* START Stored rows *

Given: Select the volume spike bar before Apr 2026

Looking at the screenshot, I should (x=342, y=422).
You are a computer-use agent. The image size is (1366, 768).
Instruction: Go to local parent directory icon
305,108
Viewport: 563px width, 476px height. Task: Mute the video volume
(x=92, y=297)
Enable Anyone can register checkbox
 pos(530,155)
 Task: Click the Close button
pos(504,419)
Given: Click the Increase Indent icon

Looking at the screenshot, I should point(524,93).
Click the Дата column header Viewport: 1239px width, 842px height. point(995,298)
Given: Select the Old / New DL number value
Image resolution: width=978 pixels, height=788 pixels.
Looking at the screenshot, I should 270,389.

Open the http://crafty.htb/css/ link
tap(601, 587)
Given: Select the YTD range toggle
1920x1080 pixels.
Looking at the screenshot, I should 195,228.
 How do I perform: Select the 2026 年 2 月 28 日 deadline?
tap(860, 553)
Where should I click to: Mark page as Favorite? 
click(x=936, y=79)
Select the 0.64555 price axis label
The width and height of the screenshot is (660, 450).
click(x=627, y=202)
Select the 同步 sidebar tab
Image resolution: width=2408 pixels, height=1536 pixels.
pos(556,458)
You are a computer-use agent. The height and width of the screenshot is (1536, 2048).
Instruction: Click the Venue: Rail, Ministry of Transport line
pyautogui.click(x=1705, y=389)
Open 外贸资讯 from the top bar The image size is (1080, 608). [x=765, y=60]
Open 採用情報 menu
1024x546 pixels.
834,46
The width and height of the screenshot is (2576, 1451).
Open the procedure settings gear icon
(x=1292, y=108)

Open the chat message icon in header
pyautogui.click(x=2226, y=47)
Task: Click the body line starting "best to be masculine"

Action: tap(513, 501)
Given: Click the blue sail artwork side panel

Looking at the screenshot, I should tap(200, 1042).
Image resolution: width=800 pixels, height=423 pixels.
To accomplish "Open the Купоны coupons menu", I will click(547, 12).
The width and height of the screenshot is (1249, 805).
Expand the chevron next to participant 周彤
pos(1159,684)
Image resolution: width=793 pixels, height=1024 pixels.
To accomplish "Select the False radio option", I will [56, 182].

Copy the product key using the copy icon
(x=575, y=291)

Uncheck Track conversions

* END Stored rows *

== Your task ==
Turn every line of the saved entries above into a numbered list, leaving out the blank lines.

== Result of the exercise ==
1. Given: Select the volume spike bar before Apr 2026
2. Looking at the screenshot, I should (x=342, y=422).
3. You are a computer-use agent. The image size is (1366, 768).
4. Instruction: Go to local parent directory icon
5. 305,108
6. Viewport: 563px width, 476px height. Task: Mute the video volume
7. (x=92, y=297)
8. Enable Anyone can register checkbox
9.  pos(530,155)
10.  Task: Click the Close button
11. pos(504,419)
12. Given: Click the Increase Indent icon
13. Looking at the screenshot, I should point(524,93).
14. Click the Дата column header Viewport: 1239px width, 842px height. point(995,298)
15. Given: Select the Old / New DL number value
16. Image resolution: width=978 pixels, height=788 pixels.
17. Looking at the screenshot, I should 270,389.
18. Open the http://crafty.htb/css/ link
19. tap(601, 587)
20. Given: Select the YTD range toggle
21. 1920x1080 pixels.
22. Looking at the screenshot, I should 195,228.
23.  How do I perform: Select the 2026 年 2 月 28 日 deadline?
24. tap(860, 553)
25. Where should I click to: Mark page as Favorite? 
26. click(x=936, y=79)
27. Select the 0.64555 price axis label
28. The width and height of the screenshot is (660, 450).
29. click(x=627, y=202)
30. Select the 同步 sidebar tab
31. Image resolution: width=2408 pixels, height=1536 pixels.
32. pos(556,458)
33. You are a computer-use agent. The height and width of the screenshot is (1536, 2048).
34. Instruction: Click the Venue: Rail, Ministry of Transport line
35. pyautogui.click(x=1705, y=389)
36. Open 外贸资讯 from the top bar The image size is (1080, 608). [x=765, y=60]
37. Open 採用情報 menu
38. 1024x546 pixels.
39. 834,46
40. The width and height of the screenshot is (2576, 1451).
41. Open the procedure settings gear icon
42. (x=1292, y=108)
43. Open the chat message icon in header
44. pyautogui.click(x=2226, y=47)
45. Task: Click the body line starting "best to be masculine"
46. Action: tap(513, 501)
47. Given: Click the blue sail artwork side panel
48. Looking at the screenshot, I should tap(200, 1042).
49. Image resolution: width=800 pixels, height=423 pixels.
50. To accomplish "Open the Купоны coupons menu", I will click(547, 12).
51. The width and height of the screenshot is (1249, 805).
52. Expand the chevron next to participant 周彤
53. pos(1159,684)
54. Image resolution: width=793 pixels, height=1024 pixels.
55. To accomplish "Select the False radio option", I will [56, 182].
56. Copy the product key using the copy icon
57. (x=575, y=291)
58. Uncheck Track conversions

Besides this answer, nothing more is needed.